[Data entries]
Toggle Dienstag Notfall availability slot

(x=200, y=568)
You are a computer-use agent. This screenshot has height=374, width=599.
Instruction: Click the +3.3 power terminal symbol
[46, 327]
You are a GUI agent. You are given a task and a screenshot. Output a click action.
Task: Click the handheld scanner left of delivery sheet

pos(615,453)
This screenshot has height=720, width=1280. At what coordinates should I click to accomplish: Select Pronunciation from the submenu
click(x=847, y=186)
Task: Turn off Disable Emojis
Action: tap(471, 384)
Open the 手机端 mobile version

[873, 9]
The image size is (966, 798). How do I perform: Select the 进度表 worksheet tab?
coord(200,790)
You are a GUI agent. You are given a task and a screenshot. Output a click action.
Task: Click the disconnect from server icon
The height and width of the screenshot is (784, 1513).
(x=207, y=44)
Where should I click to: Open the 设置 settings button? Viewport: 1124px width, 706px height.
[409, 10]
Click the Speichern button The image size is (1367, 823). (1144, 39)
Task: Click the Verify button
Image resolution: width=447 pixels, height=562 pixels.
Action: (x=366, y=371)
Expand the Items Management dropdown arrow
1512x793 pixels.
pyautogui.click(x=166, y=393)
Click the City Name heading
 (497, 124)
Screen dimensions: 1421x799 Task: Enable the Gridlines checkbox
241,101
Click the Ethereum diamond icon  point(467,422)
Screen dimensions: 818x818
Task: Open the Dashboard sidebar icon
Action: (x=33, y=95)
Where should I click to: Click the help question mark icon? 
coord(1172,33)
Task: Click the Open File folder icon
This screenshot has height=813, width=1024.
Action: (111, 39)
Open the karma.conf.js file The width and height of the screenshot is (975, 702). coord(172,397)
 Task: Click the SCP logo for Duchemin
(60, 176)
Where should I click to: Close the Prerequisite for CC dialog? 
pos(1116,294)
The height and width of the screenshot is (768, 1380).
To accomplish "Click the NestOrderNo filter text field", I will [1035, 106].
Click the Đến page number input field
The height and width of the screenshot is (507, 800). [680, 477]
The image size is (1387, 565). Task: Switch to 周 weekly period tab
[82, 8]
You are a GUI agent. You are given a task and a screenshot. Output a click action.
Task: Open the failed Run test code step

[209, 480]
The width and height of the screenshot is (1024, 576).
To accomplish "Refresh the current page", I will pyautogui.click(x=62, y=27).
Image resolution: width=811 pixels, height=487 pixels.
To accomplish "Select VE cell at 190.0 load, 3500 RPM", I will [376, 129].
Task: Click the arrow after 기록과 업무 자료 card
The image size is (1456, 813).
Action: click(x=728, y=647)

● **EXERCISE DESCRIPTION**: Could you restate word for word the lines above from the one containing "The image size is (966, 798)." through the one containing "Task: Click the disconnect from server icon", both included, and nothing else?

● **RESULT OF THIS EXERCISE**:
The image size is (966, 798). How do I perform: Select the 进度表 worksheet tab?
coord(200,790)
You are a GUI agent. You are given a task and a screenshot. Output a click action.
Task: Click the disconnect from server icon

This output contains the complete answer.